从网络攻击来源方面看，监测发现由境外IP发起的网络攻击144.06万次，占网络攻击总量的52.6%，环比上升5.2%，共遭受来自境外124个国家的网络攻击，以新加坡、美国和英国等国家居多，其中源自新加坡的最多，发起网络攻击53.77万次，占境外网络攻击总数的37.3%。

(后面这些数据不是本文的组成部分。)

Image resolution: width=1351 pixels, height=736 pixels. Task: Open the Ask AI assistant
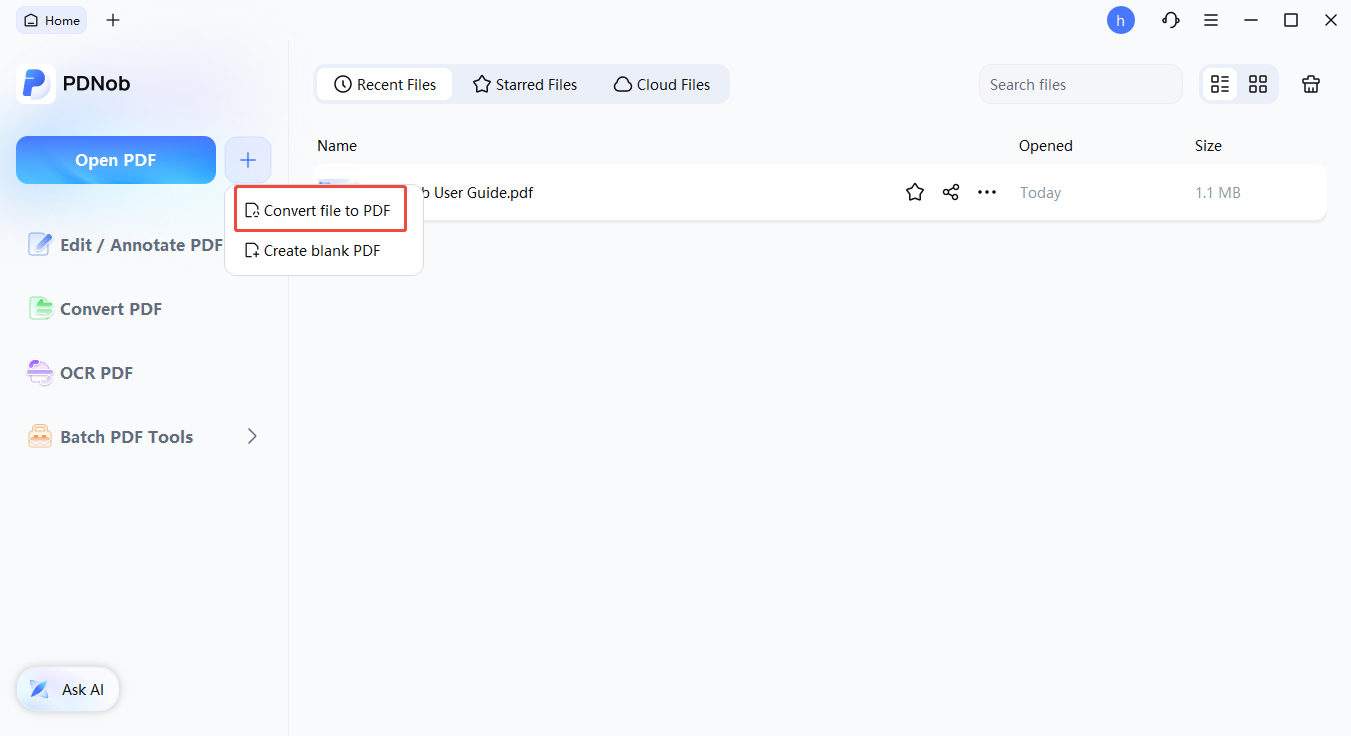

从市州遭受网络攻击方面看，本月网络攻击次数排名前三的市州为铜仁市、遵义市和安顺市，其中铜仁市遭受网络攻击数量最多，共127.13万次，占网络攻击总数的46.4%。

二、工业互联网网络安全分析

（一）非法外联分析

2026年5月，监测发现重点工业企业非法外联12.45万次，是上月的11倍，占重点工业企业网络攻击总数的5%。对非法外联事件进行分析，通信次数最多的恶意IP为185.16.215.189，通信次数最多的恶意域名为johnhop77.ddns.net，主动外联存在网络安全风险，建议企业根据威胁通报将恶意IP/域名在网络出口拦截通信，及时对内网主机进行病毒查杀。

（二）木马后门分析

2026年5月，监测发现重点工业企业木马后门攻击2.18万次，占重点工业企业网络攻击总数的0.87%，环比上升9.7%。对木马后门攻击行为分析，最活跃的木马后门威胁对象主要为xred远控木马，远控通信域名为xred.mooo.com；木马后门危害较大，涉及到的工业企业应高度重视，积极整改处置。

（三）挖矿事件分析

2026年5月，监测发现重点工业企业挖矿事件1491次，占重点工业企业网络攻击总数的0.06%，环比上升25.1%。对挖矿事件分析发现，通信次数较多的矿池IP为103.251.164.121。挖矿事件是主机被渗透成功获取服务器权限后，植入挖矿木马，造成计算资源和电力资源的大量消耗，同时加大企业数据泄露风险，企业应高度重视，及时整改处置。

三、重点工业企业网络安全通报

贵州省通信管理局开展工业互联网安全威胁监测与通报，指导督促工业企业整改修复网络安全威胁。2026年5月，向10家重点工业企业下发威胁信息处置通知单和安全分析报告，网络安全通报案例如下：

案例1：贵州某企业存在挖矿木马通信事件

2026年5月，平台监测发现贵州某企业IP_（58.*.*.79）遭受网络攻击感染挖矿木马，存在与IP_45.61.138.167的通信流量，从流量特征识别出登录矿池行为{"login":"F_4_16G","pass":"x","agent":"xxxxx/0.0.0(Windows NT 6.1; Win64; x64)libuv/1.31.0}，感染挖矿木马的主机为Windows操作系统。建议企业立即核查企业局域网中与矿池IP通信的主机，对主机进行病毒查杀，漏洞扫描与修复，清除后门、异常进程、服务、系统账号和计划任务等。

案例2：贵州某企业存在弱口令漏洞

2026年5月，工业互联网安全漏洞检测发现贵州某企业系统（www.*h*n.com）存在弱口令漏洞，易被攻击者暴力破解，非法登录后台窃取数据、篡改页面、植入木马，甚至接管整个Web系统，引发数据泄露、业务瘫痪等风险。修复建议：设置复杂度高的账号密码，开启登录失败锁定、验证码与双因素认证，定期更换口令并清理冗余账号。